Getting "not a valid Base-64 string" on federated identity token

Question

I am randomly getting a base 64 encoding error when browsing my mvc3 azure web role. I am using WIF with passive authentication to authenticate against my ADFS server. I have not be able to isolate where this is coming from, but I have an idea and am hoping for some feedback/help.
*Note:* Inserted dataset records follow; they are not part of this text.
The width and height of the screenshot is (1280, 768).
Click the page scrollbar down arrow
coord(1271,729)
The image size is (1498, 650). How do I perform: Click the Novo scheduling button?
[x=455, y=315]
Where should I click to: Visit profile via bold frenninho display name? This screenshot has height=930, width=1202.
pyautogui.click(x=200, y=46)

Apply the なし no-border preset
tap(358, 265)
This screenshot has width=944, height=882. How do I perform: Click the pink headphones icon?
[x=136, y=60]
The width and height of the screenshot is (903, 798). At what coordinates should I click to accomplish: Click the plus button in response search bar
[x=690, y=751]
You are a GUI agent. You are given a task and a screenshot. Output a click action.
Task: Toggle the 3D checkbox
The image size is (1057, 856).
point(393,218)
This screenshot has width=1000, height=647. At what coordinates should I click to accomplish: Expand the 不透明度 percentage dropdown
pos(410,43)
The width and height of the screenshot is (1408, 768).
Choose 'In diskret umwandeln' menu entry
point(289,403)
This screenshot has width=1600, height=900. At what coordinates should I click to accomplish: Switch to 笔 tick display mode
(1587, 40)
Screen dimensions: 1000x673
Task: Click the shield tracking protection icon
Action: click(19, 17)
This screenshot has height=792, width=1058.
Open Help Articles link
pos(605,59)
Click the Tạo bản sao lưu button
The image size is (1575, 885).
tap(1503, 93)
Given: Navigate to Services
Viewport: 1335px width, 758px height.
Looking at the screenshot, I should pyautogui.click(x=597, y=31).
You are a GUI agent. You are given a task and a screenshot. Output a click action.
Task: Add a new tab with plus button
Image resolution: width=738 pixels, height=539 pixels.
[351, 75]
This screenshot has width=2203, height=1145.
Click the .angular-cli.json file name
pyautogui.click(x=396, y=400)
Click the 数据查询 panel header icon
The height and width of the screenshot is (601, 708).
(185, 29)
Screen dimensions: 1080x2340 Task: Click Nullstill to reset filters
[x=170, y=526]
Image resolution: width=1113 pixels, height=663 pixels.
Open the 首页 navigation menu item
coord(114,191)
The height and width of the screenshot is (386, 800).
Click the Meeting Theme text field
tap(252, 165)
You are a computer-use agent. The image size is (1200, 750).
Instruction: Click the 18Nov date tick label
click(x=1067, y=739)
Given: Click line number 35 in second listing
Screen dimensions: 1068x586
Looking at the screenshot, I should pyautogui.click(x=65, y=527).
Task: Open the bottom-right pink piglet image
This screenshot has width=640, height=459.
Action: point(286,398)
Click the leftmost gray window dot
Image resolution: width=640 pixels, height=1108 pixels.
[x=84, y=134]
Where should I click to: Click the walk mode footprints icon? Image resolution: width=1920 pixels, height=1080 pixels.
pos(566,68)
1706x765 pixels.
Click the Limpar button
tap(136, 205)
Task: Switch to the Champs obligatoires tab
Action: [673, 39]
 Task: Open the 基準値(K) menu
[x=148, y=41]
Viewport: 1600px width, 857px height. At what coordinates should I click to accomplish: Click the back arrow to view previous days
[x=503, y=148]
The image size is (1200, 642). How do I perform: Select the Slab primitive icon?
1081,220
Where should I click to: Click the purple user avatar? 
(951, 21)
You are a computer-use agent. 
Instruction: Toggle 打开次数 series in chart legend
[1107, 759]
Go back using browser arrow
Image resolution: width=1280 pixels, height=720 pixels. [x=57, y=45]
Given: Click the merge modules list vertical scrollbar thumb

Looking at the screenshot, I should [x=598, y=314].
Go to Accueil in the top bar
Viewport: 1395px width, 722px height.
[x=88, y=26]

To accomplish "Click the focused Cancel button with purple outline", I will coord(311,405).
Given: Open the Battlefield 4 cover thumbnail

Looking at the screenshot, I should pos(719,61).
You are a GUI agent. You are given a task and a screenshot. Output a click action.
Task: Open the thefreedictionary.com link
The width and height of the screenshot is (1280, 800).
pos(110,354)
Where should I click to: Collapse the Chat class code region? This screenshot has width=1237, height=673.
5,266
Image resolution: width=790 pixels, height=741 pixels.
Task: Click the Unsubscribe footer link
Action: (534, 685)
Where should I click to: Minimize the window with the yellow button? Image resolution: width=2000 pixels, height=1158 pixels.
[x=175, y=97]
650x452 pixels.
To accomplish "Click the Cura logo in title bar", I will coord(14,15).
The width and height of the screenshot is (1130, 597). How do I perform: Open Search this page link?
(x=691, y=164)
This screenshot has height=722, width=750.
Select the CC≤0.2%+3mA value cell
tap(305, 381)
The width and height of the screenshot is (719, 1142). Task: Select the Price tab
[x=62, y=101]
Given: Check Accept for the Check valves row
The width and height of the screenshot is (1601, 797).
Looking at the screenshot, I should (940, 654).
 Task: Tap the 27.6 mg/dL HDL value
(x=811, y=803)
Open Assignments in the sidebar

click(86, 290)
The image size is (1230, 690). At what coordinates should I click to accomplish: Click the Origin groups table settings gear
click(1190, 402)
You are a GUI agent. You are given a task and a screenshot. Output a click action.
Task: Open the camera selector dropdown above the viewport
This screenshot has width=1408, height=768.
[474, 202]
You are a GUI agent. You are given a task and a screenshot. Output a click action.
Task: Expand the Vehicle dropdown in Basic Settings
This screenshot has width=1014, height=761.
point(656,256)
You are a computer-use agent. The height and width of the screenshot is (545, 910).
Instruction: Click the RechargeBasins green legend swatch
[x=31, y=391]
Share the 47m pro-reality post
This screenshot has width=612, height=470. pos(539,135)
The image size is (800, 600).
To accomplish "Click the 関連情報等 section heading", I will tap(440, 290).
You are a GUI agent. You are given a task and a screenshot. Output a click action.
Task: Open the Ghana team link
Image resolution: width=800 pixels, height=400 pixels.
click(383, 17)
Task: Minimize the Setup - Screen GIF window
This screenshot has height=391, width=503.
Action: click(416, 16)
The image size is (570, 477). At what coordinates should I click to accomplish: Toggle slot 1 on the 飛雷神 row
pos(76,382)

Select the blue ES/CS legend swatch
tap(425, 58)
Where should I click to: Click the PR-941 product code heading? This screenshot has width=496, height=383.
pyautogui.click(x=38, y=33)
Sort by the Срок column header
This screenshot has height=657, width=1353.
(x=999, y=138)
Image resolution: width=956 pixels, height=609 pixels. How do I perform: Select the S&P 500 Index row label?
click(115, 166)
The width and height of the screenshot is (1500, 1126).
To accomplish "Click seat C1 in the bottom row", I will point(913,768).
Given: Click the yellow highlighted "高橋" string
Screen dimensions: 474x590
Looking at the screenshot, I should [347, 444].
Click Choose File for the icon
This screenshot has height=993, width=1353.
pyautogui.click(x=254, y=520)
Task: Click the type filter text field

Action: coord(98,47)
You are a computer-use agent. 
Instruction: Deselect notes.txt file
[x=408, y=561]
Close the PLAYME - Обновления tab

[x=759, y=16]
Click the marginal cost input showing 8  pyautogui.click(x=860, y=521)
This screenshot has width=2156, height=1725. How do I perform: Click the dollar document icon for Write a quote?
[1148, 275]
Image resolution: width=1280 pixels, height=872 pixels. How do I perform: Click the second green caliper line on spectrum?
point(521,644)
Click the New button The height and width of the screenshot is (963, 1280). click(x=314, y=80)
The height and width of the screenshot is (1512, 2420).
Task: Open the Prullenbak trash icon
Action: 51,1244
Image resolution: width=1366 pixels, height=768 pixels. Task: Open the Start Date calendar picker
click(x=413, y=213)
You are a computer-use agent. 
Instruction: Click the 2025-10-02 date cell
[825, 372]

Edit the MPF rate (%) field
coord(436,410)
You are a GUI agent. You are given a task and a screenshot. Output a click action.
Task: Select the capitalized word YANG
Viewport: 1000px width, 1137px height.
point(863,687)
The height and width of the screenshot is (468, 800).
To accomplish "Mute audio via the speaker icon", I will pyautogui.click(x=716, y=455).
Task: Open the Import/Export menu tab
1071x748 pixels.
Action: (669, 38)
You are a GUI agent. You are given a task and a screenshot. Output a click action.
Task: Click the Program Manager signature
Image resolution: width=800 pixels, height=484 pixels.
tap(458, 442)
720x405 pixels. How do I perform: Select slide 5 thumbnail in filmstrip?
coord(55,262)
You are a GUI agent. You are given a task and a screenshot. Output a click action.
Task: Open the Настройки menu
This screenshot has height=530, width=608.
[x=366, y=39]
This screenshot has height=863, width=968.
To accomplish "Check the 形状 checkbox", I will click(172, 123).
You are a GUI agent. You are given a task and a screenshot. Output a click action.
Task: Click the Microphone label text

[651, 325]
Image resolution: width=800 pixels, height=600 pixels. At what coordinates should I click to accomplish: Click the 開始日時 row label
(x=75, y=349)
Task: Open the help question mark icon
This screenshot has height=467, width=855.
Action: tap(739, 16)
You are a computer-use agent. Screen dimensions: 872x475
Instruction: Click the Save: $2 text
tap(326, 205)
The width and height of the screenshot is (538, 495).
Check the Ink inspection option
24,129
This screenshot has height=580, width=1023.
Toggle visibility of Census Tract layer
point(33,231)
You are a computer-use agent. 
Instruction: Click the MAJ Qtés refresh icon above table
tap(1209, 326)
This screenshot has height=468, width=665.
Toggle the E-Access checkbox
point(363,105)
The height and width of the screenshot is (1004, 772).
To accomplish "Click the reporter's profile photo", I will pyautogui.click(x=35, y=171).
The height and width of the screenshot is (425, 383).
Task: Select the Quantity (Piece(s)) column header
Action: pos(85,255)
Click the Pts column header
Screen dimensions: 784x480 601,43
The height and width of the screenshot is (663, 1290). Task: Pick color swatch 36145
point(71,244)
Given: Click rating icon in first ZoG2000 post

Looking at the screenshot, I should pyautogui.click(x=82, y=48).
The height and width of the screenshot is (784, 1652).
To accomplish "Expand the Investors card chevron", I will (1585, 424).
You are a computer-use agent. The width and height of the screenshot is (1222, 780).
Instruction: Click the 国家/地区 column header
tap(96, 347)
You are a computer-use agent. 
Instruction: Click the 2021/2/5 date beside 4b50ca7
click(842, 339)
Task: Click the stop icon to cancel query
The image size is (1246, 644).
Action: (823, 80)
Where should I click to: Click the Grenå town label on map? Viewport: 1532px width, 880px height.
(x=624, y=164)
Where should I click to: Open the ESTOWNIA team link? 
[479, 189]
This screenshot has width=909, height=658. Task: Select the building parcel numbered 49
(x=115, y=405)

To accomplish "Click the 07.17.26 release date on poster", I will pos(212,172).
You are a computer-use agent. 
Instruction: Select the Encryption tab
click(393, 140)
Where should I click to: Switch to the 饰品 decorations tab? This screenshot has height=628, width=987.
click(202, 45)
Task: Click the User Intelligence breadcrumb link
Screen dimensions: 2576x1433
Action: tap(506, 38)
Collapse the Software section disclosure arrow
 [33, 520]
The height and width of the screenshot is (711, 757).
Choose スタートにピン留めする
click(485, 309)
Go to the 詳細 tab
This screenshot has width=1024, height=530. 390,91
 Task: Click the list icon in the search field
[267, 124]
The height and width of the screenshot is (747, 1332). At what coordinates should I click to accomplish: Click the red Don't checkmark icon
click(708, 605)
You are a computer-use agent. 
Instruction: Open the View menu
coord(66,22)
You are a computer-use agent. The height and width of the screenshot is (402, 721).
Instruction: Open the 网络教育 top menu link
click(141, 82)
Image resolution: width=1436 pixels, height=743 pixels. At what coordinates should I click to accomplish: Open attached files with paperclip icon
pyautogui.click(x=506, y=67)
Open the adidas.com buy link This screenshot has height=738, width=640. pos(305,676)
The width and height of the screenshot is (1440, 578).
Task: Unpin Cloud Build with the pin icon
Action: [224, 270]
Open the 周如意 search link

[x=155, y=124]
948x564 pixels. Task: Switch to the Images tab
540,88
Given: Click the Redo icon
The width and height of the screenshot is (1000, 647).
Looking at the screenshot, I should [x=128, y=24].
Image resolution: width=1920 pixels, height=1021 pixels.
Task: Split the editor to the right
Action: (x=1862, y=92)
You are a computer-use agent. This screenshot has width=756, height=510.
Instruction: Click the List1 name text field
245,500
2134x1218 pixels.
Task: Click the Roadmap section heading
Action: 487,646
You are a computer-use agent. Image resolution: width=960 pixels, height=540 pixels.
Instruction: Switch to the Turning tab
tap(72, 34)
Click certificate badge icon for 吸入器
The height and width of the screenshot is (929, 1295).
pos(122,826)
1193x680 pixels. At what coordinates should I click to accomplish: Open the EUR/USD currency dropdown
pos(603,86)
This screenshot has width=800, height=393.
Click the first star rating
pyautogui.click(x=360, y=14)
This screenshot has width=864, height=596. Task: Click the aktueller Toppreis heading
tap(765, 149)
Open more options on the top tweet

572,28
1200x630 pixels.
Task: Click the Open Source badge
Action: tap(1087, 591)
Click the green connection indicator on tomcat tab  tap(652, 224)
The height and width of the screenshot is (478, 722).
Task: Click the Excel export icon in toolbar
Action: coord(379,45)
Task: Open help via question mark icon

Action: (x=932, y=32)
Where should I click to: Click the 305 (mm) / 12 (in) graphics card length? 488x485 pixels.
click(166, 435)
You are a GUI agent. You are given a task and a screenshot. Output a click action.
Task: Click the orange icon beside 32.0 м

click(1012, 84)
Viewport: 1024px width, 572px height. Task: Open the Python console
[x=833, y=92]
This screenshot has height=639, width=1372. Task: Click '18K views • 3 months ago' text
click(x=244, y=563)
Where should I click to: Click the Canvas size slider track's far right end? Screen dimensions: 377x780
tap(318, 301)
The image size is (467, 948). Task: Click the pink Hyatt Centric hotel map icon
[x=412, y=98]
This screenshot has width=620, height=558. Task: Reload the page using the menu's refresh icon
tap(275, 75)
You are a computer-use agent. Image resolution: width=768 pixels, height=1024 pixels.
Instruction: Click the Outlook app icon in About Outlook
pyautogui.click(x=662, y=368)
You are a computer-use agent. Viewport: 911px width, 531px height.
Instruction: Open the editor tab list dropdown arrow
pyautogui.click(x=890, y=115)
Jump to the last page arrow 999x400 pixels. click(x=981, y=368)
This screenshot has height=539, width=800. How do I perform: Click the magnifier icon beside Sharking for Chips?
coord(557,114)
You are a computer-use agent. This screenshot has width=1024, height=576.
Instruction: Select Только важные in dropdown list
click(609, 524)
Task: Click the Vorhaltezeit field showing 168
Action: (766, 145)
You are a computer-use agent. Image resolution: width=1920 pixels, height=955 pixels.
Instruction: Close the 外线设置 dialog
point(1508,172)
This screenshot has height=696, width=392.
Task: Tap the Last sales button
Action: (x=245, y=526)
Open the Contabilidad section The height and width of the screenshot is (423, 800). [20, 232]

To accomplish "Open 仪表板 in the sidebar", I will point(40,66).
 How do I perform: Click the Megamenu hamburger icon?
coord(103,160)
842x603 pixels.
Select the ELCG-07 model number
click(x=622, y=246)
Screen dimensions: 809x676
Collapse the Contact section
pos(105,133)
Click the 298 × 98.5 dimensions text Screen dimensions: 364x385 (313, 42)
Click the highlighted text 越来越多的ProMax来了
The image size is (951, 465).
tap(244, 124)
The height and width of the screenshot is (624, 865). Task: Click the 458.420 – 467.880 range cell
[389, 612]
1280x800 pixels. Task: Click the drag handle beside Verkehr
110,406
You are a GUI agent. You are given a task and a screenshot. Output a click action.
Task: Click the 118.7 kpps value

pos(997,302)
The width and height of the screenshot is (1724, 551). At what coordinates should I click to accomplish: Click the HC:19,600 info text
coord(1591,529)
From the call stack it looks like it's coming from a bad cookie. The "FedAuth" cookies from wif/adfs are the only thing that show up when i look at my cookies from the chrome developer console. So I am thinking that somehow these cookies are getting corrupted or have invalid characters in them. I am working on verifying this but since the error happens randomly it's taking some time. Has anyone experienced anything similar or have any inclinations as to what could be causing this? Any help is appreciated!

Here is the exception:

The input is not a valid Base-64 string as it contains a non-base 64 character, more      than two padding characters, or a non-white space character among the padding characters.
[FormatException: The input is not a valid Base-64 string as it contains a non-base 64 character, more than two padding characters, or a non-white space character among the padding characters. ]
   System.Convert.FromBase64String(String s) +0
   Microsoft.IdentityModel.Web.ChunkedCookieHandler.ReadInternal(String name, HttpCookieCollection requestCookies) +613
   Microsoft.IdentityModel.Web.ChunkedCookieHandler.ReadCore(String name, HttpContext context) +174
   Microsoft.IdentityModel.Web.CookieHandler.Read(String name, HttpContext context) +133
   Microsoft.IdentityModel.Web.CookieHandler.Read(HttpContext context) +59
   Microsoft.IdentityModel.Web.CookieHandler.Read() +65
   Microsoft.IdentityModel.Web.SessionAuthenticationModule.TryReadSessionTokenFromCookie(SessionSecurityToken& sessionToken) +84
   Microsoft.IdentityModel.Web.SessionAuthenticationModule.OnAuthenticateRequest(Object sender, EventArgs eventArgs) +119
   System.Web.SyncEventExecutionStep.System.Web.HttpApplication.IExecutionStep.Execute() +80
   System.Web.HttpApplication.ExecuteStep(IExecutionStep step, Boolean& completedSynchronously) +270

I've been doing some more testing on my cookies and I can see that with every request that my fedauth cookie gets bigger and bigger. This could be part or all of the problem. Eventually, and randomly something is appending some bad characters. The token ends with these closeing tags "". I can see that it fails when some extra characters show up after the security context token close tag. The extra characters are different every time the error happens.

Answer 1

Figured it out. Opps... programmer error...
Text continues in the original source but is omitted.